What led you to be a professor?


As anyone in the education field already knows, teachers must have empathy and compassion for their students. I have always been inspired by my teachers because of their devotion to the profession and their commitment to their students. It is because of these two ideas I decided to become a teacher and later a professor myself. As one who is passionate about education and helping others, I know the power of knowledge and what it can do to transform lives. Whether as a student, teacher, or now a professor, possessing knowledge has been a key to my success. Having the opportunity to share my knowledge, past experiences from the classroom, or tell a poorly timed joke all contribute to helping others become better teachers and hopefully better people who can intentionally contribute to society.


What are your favorite research topics and why do they interest you?

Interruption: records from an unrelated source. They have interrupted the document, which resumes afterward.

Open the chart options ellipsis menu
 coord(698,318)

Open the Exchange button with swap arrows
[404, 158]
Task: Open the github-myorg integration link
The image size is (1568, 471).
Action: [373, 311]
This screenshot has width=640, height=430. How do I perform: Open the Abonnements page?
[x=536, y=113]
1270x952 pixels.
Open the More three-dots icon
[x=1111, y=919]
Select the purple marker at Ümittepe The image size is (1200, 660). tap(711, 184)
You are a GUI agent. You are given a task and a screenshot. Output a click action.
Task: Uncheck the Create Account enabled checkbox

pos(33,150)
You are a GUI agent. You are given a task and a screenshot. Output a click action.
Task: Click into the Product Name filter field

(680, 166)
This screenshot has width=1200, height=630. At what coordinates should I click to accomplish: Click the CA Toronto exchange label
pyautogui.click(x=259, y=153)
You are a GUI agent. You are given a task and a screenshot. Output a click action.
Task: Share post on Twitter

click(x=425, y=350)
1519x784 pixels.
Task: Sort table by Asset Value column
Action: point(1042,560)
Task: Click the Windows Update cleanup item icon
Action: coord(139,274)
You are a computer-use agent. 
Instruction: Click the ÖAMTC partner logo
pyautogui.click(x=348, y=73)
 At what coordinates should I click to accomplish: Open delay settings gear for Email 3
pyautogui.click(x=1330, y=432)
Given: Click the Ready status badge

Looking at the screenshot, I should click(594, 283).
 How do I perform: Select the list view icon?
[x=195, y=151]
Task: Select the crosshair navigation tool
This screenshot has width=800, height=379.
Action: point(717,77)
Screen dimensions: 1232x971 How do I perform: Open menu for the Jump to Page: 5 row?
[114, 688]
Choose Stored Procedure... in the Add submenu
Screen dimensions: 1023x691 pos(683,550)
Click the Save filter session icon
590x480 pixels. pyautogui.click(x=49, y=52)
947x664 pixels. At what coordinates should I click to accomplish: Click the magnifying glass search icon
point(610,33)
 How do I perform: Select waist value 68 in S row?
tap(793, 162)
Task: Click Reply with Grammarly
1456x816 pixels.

One of my favorite research topics involves studying how to improve the achievement levels of underserved populations by closing the learning gap between the advantaged and disadvantaged. 

My dissertation was titled, “A Causal-Comparative Analysis or Principals’ Leadership Styles and Student Achievement in Arizona’s Tribal Schools” (2017). In it, I examined whether a principal’s leadership style influences how their students did academically. In addition to this topic, I also have researched the importance of literacy in lower socioeconomic environments. The main reason why these topics interest me is that school leaders and/or teachers can motivate and engage their students through empathy and compassion by promoting a positive learning environment. John C. Maxwell once stated, “Students don’t care how much you know until they know how much you care.”  


What’s the top thing you’ve learned through your research, thus far that you want to share with students?


The top idea I’ve learned through my research that I would want to share with students is that regardless of one’s background or ability all students can be successful. As someone who is training and preparing the future generation of teachers, it is important to note that parents send their very best students to school each day. It is up to them as teachers to mold and make them into productive individuals.  



What was your favorite project you’ve done and what do you think was the coolest/most interesting aspect of it.


One of my favorite aspects of my job at KWC is working with our teacher education organization- KEA Aspiring Educators. My favorite project we have done so far is building and delivering a book bin for a local middle school. Giving back and assisting in our community is a valuable part of being a part of the Wesleyan family which I appreciate!